When we think of Italian society and culture, we often think of a people with strong tradition, pride and family values; but with the ever changing social climate, does modern Italy still share these almost 'stereotypical' attributes?
The importance of the family unit to Italians
Italians have always been known for their family loyalty, and the family-unit is very much still the core of society. This means that Italians often grow up with a sense of responsibility, respect for elders, and loyalty to their family; all of which are very positive attributes. In a survey by CENSIS (the Center for Social Investment Studies), 65.4% of Italians identified a 'sense of family' as their number one fundamental value.

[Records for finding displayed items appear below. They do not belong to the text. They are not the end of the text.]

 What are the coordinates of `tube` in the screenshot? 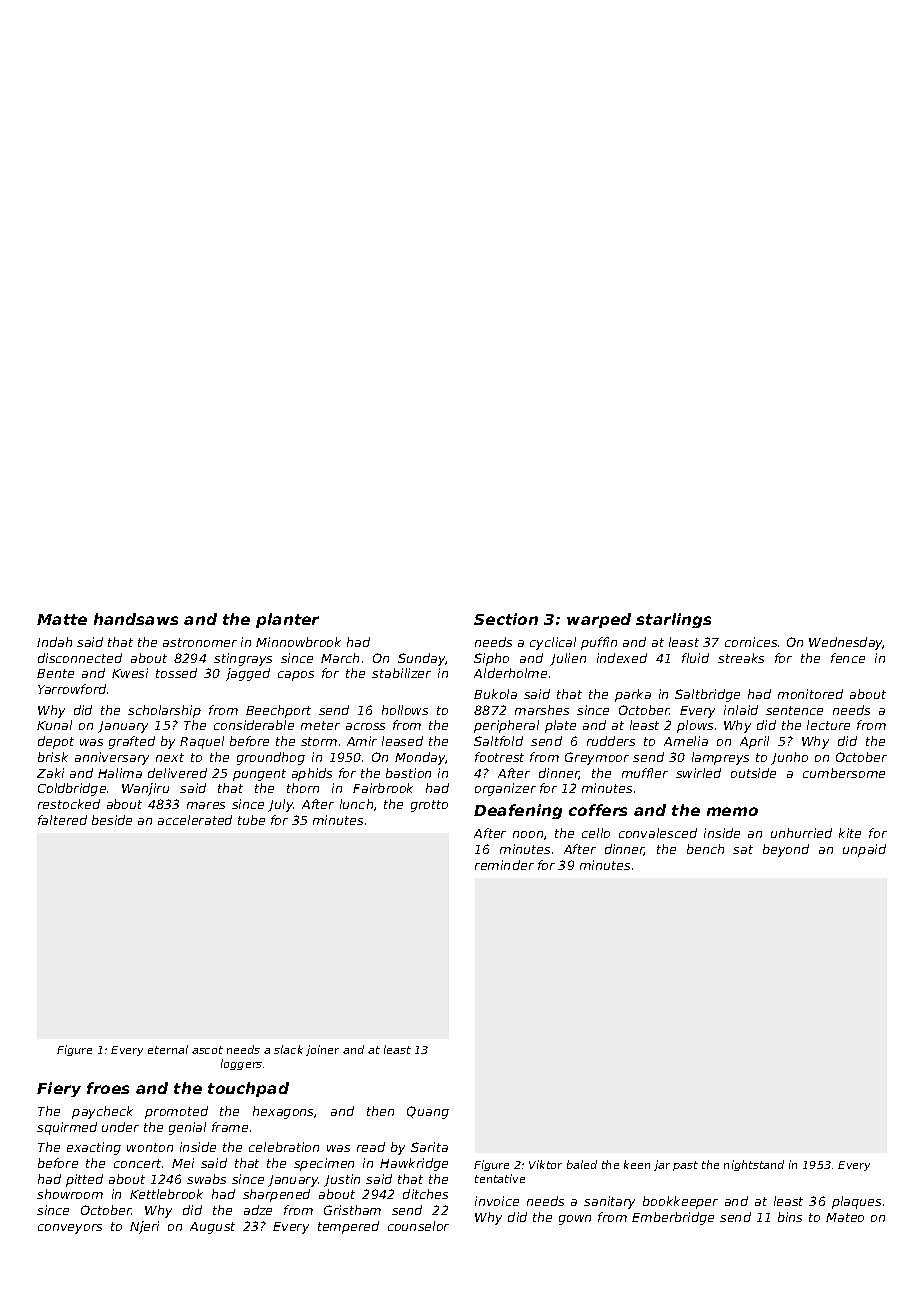 It's located at (251, 820).
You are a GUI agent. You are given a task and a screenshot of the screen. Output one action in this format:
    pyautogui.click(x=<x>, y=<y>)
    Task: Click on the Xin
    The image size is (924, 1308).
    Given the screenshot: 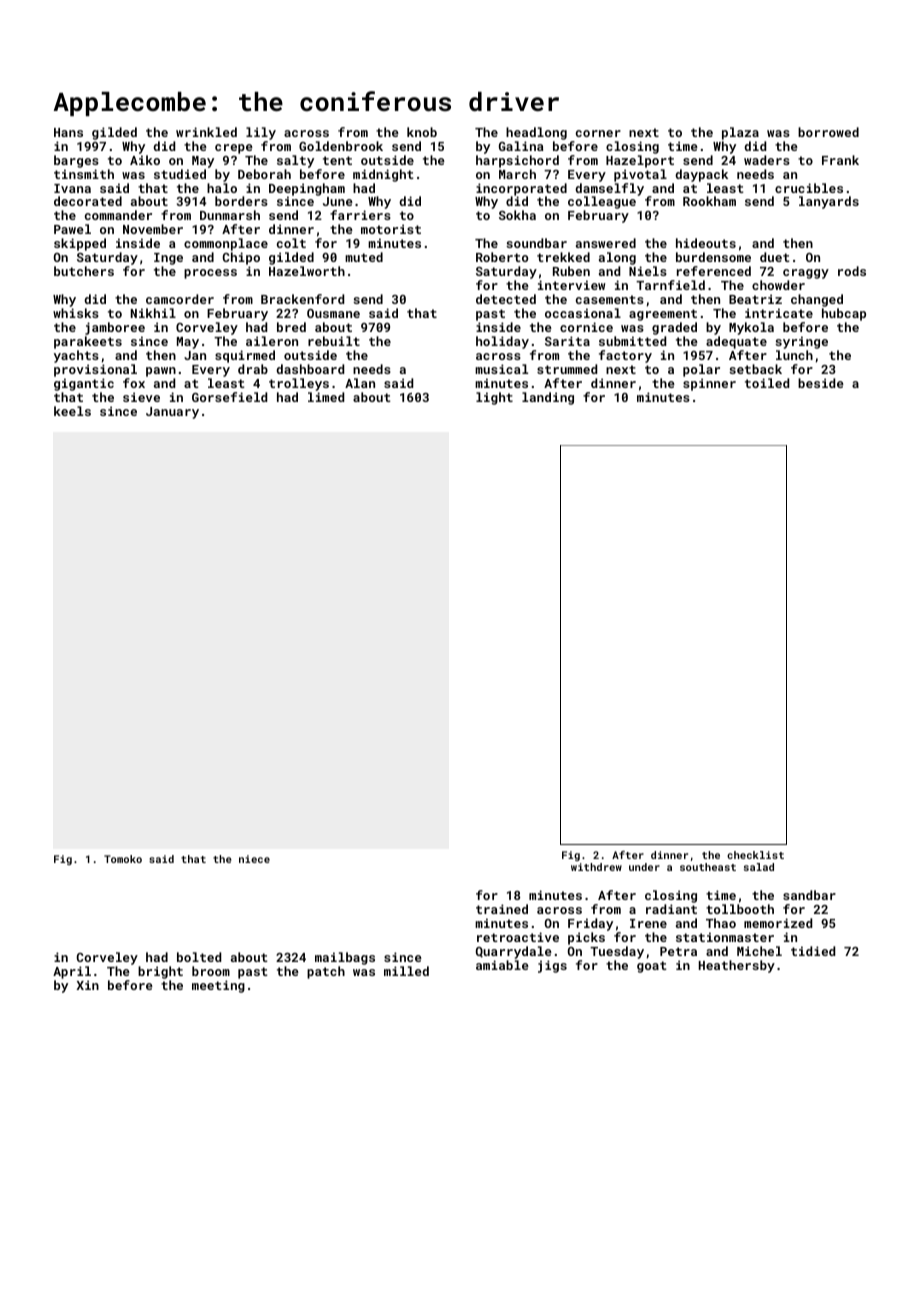 What is the action you would take?
    pyautogui.click(x=87, y=985)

One negative side to this is perhaps seen in the way Italian society has lagged behind its European counterparts in developing a strong youth workforce. Many young Italians who have grown up in a secure family environment have little incentive to become financially independent. Furthermore, there is less incentive to develop employable skills in Italy because there is a 'culture' of employing one's own family members, regardless of whether they are qualified for the position or not. Through this, the cementing of the family structure- a fundamentally positive thing- has led to a generation of over-indulged children who never grow up and are still living at home at the age of thirty.

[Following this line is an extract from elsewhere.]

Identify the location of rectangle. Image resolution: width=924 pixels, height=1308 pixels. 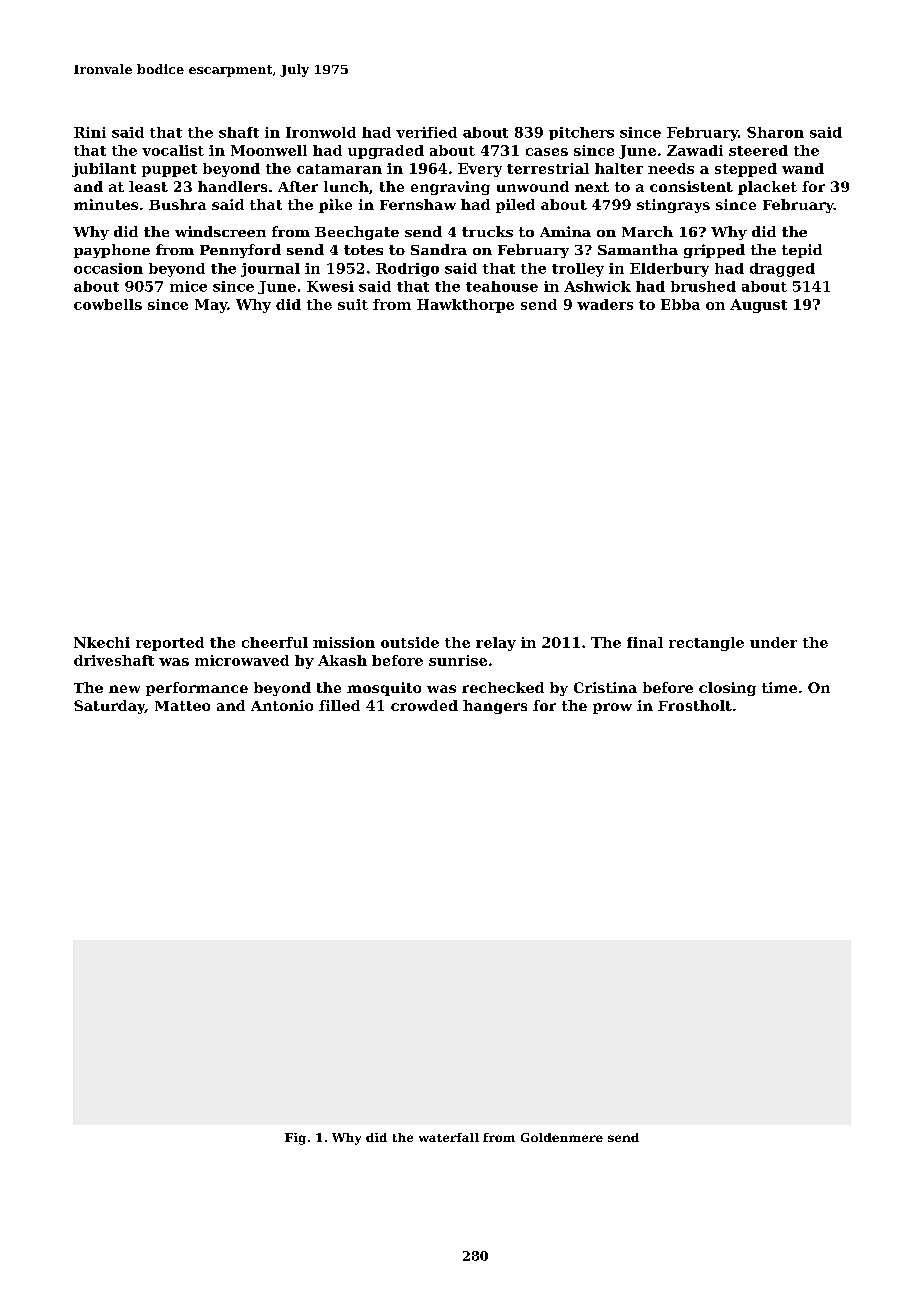
(706, 644).
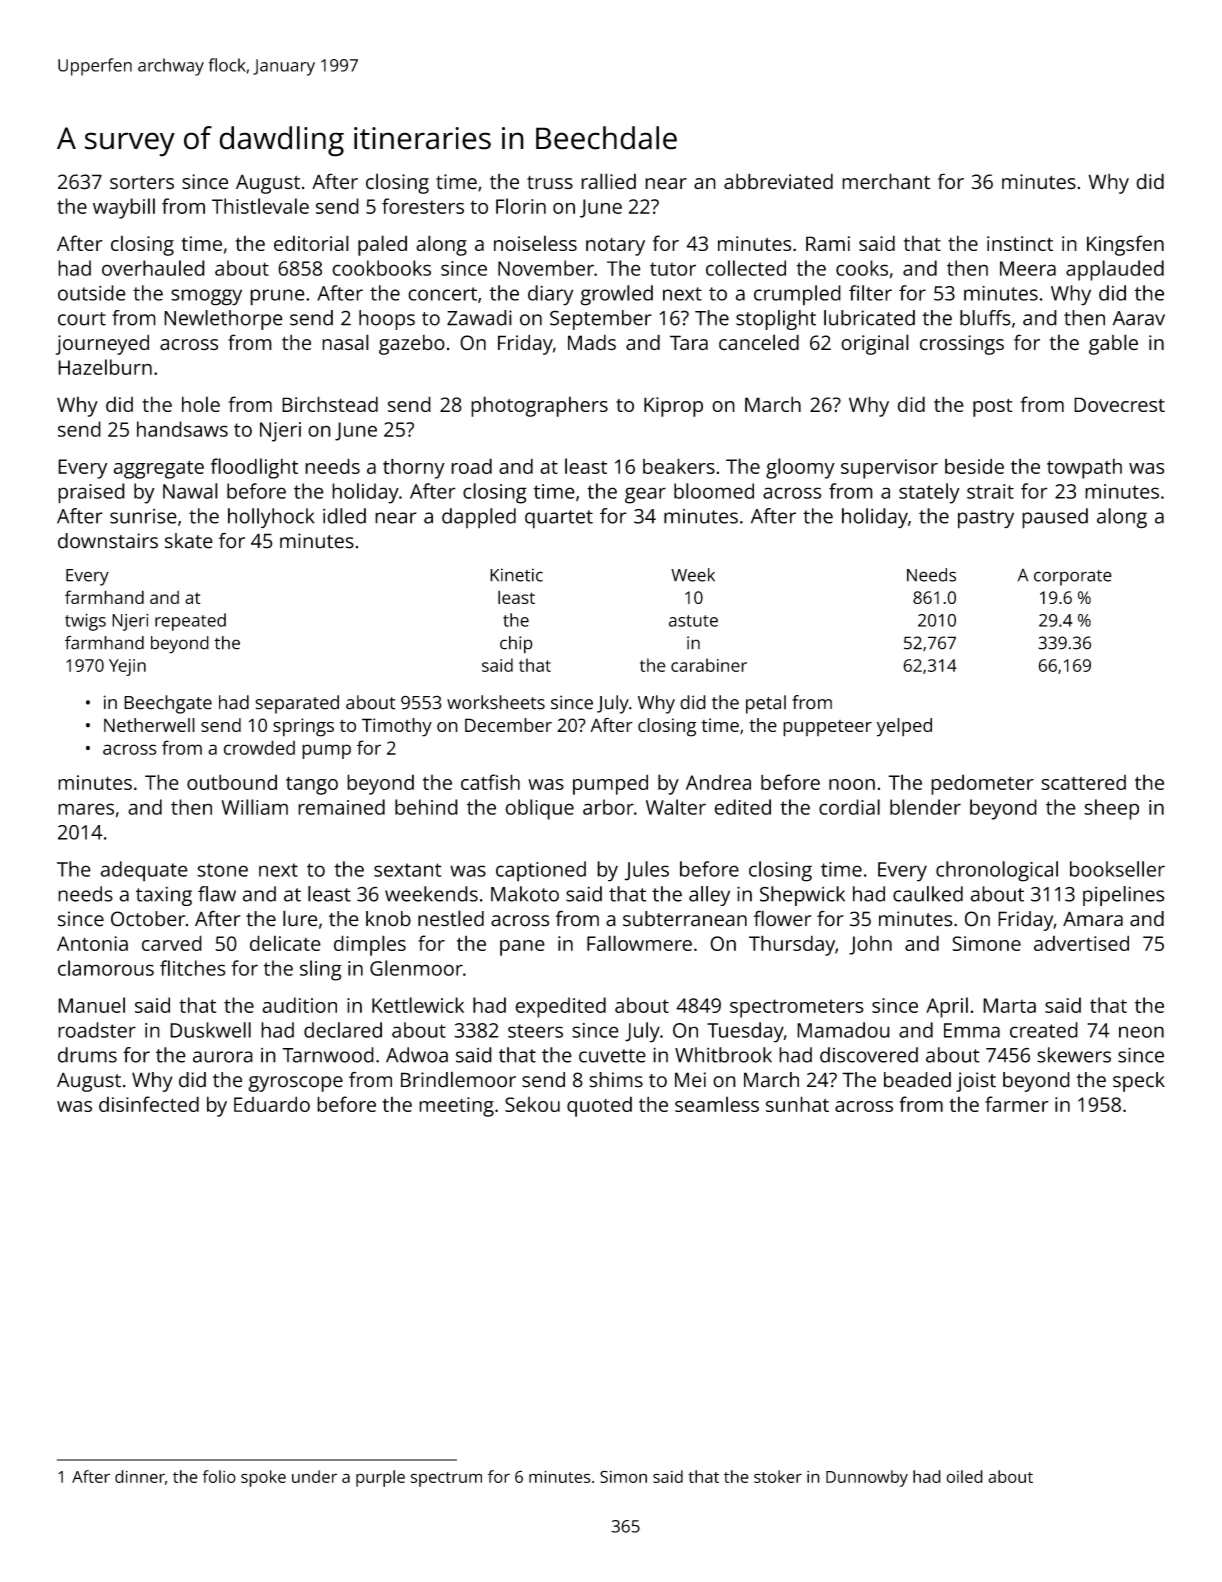 This document has height=1582, width=1222. I want to click on Shepwick, so click(802, 896).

Religion's place in Italian society
Another aspect of life that Italians indicated as being close to their heart is religion. Given that Italy is the home of Catholicism worldwide, it is no surprise that 21% of Italians view their religion as the most important aspect of their life. What is perhaps more surprising, is that a quick analysis of statistics regarding religion in Italy shows that whilst 45.1% of Italians described themselves as followers of an 'organized religion' in the 1980s, a more recent report shows that the figure has now grown to 65.6% - effectively bucking all comparative trends in other European countries.

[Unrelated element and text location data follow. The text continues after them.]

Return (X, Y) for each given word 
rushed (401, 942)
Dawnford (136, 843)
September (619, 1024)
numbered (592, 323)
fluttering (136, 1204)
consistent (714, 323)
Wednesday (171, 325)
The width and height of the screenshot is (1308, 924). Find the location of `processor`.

Italy: A country of people who appreciate life
One final value that Italians hold in high regard is what the CENSIS survey labelled the 'love for the beautiful'. The definition for this 'appreciation' varied from living in a aesthetically-pleasing surrounding, through to simply enjoying food, drink and good company. The 'joie de vivre' approach of Italian lifestyle has been well-documented in both film and literature, and has become intrinsic to what it means to be Italian.